The 1957 pandemic struck in the golden age of antibiotics, but even then just 25 percent of the fatalities had viral pneumonia only; three-quarters of the deaths came from complications, generally bacterial pneumonia. Since then bacterial resistance has become a major problem in medicine. Today the mortality rate for a bacterial pneumonia following influenza is still roughly 7 percent, and in some parts of the United States, 35 percent of pneumococcal infections are resistant to the antibiotic of choice. When staphylococcus aureus, a bacterium that has become particularly troubling in hospitals because of its resistance to antibiotics, is the secondary invader, the death rate (today) rises to as high as 42 percent. That is higher than the general death rate from bacterial pneumonias in 1918.
Part VII
THE RACE
CHAPTER TWENTY-TWO
N
ATURE CHOSE
to rage in 1918, and it chose the form of the influenza virus in which to do it. This meant that nature first crept upon the world in familiar, almost comic, form. It came in masquerade. Then it pulled down its mask and showed its fleshless bone.

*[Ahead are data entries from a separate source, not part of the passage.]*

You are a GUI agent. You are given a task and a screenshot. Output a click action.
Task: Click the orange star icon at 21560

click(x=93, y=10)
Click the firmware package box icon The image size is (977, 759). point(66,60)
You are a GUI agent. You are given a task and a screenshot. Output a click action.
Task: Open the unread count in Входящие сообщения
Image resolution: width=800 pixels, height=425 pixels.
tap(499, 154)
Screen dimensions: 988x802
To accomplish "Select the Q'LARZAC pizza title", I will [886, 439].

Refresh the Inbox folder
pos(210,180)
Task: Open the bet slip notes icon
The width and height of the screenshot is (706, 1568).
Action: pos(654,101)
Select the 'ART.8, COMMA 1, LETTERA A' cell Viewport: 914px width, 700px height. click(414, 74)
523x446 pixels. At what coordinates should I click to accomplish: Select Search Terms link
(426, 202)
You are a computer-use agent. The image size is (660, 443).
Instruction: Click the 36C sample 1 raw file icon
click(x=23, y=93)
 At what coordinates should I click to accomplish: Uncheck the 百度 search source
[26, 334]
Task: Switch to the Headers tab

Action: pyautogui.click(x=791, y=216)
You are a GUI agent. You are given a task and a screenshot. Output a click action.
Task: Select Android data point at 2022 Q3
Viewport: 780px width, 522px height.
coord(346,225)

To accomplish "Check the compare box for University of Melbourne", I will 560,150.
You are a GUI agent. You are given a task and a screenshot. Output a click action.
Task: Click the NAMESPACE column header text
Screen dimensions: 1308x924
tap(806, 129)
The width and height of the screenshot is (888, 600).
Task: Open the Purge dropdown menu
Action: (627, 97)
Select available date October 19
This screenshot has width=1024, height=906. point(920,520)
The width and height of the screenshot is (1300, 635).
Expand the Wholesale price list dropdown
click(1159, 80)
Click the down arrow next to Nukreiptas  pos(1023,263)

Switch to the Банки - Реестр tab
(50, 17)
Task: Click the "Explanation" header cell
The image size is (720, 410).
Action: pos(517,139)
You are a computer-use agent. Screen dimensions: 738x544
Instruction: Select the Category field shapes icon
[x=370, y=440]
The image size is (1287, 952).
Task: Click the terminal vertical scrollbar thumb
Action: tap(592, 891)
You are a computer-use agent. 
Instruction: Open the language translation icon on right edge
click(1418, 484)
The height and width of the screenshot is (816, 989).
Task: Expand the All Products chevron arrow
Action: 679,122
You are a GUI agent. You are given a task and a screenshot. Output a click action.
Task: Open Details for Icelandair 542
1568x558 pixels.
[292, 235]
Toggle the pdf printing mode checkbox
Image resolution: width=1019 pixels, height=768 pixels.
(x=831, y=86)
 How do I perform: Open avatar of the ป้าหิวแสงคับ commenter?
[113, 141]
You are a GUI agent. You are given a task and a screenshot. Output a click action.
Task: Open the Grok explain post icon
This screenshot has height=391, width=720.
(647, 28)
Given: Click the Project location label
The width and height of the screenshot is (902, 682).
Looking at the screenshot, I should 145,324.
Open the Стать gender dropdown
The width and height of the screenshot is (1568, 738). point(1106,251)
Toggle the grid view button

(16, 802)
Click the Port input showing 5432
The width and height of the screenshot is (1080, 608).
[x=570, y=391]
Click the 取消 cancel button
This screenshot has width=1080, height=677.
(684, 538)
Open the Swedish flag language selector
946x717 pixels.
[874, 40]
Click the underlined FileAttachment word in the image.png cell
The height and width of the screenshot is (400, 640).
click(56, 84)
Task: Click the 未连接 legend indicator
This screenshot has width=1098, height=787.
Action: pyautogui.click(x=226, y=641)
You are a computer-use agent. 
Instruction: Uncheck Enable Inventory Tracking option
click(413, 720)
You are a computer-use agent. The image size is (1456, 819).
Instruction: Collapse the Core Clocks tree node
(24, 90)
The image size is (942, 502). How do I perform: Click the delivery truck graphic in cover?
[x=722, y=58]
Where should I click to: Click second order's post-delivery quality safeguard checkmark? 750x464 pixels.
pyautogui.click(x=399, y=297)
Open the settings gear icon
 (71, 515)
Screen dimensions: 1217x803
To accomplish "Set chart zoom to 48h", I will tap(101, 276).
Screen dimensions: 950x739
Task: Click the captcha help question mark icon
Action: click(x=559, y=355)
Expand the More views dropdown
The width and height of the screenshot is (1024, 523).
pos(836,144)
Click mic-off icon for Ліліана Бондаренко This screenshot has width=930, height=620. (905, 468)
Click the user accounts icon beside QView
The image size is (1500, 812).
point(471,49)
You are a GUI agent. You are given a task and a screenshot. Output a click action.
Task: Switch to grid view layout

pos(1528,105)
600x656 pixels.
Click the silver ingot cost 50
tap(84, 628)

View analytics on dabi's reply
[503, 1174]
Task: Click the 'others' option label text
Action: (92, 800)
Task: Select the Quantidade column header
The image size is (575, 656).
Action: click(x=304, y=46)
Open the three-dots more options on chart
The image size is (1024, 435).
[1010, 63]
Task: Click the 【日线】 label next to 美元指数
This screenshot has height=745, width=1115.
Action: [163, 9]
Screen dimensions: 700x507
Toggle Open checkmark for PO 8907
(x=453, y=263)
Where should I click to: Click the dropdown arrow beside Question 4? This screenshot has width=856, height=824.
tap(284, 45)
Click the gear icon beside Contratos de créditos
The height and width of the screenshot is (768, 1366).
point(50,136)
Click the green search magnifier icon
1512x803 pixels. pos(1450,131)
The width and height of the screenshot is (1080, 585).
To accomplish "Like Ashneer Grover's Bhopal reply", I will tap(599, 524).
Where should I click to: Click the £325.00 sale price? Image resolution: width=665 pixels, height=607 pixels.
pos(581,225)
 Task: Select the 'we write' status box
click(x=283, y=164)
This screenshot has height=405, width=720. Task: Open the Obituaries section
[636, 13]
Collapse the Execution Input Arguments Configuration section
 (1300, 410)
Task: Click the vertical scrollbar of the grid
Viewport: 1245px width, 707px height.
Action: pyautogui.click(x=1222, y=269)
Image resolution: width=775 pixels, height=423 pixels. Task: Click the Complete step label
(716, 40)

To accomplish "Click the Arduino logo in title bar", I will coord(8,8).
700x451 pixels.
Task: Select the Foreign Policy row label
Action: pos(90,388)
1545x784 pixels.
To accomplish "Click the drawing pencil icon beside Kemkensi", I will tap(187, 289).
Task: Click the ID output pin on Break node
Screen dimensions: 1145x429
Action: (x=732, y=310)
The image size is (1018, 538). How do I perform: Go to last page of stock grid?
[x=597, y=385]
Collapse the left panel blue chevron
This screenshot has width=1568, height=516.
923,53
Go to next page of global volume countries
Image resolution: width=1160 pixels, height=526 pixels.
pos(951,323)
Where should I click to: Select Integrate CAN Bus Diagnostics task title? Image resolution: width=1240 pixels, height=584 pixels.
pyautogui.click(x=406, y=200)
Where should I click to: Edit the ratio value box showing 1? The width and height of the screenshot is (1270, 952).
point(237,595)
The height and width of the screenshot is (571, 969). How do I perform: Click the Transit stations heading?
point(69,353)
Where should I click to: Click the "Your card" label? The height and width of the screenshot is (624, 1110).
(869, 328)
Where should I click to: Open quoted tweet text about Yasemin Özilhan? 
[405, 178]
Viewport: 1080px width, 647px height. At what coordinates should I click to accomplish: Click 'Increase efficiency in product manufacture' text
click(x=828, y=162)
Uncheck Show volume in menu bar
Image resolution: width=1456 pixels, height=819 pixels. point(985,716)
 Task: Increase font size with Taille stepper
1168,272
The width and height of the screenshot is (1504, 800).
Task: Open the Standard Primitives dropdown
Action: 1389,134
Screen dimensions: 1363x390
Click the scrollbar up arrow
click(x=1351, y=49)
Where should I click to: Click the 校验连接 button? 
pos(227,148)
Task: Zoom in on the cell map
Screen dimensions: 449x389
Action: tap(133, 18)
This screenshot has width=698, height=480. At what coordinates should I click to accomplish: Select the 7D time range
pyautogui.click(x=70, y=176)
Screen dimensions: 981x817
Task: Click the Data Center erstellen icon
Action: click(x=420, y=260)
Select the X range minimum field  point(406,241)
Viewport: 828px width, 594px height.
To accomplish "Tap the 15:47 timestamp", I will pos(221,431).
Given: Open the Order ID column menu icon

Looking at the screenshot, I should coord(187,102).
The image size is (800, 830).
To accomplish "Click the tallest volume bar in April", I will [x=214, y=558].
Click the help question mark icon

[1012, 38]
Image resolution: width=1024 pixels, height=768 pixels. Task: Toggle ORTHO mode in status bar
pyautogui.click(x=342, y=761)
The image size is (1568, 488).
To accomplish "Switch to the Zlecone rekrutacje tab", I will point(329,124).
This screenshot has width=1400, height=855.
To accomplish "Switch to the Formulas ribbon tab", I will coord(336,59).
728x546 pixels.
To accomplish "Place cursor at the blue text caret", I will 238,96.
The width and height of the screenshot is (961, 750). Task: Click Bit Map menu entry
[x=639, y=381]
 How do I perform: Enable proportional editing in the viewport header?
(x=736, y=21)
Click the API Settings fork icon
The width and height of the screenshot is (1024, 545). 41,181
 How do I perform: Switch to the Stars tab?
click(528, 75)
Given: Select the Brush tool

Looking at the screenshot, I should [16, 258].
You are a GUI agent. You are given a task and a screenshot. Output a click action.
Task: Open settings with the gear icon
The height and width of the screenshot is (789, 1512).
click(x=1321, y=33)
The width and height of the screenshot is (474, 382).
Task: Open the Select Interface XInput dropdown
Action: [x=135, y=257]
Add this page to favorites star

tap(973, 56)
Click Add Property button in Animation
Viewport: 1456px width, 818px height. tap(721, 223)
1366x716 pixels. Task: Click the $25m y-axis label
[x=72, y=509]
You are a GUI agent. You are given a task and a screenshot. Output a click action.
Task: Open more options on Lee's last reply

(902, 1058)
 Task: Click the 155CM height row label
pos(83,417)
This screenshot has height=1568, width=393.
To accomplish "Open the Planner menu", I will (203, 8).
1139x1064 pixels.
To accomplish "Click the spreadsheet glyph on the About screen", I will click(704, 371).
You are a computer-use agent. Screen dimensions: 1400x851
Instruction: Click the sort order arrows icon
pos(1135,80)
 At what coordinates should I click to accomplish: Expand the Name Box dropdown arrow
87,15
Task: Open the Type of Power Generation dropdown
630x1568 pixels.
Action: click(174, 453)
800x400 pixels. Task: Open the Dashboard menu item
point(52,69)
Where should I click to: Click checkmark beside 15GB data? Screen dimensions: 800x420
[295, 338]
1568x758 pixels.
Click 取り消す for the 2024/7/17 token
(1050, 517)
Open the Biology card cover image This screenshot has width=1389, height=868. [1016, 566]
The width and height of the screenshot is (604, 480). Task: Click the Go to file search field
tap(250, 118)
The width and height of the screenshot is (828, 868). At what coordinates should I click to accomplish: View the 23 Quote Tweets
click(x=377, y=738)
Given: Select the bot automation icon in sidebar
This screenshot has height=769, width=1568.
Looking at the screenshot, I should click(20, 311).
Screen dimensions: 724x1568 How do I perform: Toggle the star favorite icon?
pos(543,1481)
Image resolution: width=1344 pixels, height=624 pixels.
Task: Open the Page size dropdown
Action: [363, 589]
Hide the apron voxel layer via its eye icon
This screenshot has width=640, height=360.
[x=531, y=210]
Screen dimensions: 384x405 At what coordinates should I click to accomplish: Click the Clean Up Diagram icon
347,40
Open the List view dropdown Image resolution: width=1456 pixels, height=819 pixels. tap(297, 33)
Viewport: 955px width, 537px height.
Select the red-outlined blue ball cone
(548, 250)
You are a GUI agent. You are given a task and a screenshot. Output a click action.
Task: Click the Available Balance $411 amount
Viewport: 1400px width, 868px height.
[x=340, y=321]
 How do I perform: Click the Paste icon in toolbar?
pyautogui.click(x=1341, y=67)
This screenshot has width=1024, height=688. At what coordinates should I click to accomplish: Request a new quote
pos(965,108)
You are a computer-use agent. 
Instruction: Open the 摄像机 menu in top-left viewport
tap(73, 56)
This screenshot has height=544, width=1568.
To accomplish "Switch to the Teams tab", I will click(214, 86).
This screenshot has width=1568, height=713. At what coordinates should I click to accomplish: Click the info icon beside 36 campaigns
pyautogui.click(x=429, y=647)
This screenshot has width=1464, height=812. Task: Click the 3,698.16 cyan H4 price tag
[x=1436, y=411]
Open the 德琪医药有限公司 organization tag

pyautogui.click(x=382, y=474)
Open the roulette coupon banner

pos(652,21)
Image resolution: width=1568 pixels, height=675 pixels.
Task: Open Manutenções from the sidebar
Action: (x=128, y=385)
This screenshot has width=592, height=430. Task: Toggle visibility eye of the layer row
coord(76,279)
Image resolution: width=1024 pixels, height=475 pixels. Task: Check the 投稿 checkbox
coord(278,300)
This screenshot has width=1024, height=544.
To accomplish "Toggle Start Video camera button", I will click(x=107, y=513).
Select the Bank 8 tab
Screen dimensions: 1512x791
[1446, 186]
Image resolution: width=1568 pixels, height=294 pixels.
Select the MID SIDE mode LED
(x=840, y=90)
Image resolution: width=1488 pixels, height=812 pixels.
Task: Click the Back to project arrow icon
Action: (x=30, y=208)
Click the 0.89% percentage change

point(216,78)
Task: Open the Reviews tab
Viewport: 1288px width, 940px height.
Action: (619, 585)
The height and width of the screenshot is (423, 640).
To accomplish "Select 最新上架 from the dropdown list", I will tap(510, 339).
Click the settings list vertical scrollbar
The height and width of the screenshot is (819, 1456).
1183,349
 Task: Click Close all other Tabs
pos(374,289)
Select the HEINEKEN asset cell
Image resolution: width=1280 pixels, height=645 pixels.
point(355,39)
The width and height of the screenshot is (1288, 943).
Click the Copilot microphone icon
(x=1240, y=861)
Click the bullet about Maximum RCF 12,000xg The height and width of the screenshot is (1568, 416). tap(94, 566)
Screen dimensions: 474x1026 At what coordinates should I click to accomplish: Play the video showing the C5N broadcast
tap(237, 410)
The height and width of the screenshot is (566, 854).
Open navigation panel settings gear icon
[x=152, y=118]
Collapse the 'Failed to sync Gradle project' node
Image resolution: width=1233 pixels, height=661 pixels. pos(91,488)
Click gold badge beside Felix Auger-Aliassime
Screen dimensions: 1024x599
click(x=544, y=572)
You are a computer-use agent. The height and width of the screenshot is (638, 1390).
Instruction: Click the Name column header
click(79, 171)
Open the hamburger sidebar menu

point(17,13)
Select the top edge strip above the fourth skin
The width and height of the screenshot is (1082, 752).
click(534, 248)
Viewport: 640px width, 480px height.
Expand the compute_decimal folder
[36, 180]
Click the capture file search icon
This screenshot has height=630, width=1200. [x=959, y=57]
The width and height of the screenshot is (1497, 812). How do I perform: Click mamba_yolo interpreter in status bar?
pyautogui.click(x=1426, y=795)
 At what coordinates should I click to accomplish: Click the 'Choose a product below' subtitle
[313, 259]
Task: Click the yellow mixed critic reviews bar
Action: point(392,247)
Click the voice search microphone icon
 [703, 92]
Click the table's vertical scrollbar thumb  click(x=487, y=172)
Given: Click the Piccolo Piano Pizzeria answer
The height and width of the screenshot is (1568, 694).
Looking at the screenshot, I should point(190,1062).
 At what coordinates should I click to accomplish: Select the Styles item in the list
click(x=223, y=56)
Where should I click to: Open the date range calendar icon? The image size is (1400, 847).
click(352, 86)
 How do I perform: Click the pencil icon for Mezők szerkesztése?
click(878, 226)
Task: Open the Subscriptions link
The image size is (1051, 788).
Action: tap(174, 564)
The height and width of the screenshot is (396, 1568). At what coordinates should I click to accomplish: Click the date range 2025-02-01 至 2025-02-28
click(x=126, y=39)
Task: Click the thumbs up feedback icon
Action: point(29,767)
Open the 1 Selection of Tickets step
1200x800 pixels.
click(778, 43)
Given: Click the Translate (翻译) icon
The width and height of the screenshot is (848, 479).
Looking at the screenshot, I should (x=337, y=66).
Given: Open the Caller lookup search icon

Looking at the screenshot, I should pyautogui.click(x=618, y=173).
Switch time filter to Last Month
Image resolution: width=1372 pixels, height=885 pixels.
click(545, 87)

Then, as the pathogen spread from cantonments to cities, as it spread within cities, as it moved from city to town to village to farmhouse, medical science began moving as well. It began its own race against the pathogen, moving more rapidly and with more purpose than it ever had.
Scientists did not presume to think that they would or could control this rage of nature. But they did not abandon their search for ways to control the damage of this rage. They still tried to save lives.
Worldwide their struggle, their race, commenced. In the United States that struggle would be fought by Welch, Gorgas, Cole, and their colleagues, as well as by the institutions they had built and the men and women they had trained. Neither these institutions nor these men and women had ever been tested like this. They had never imagined they would be tested like this. But any possibility of affecting the course of the disease lay in their hands.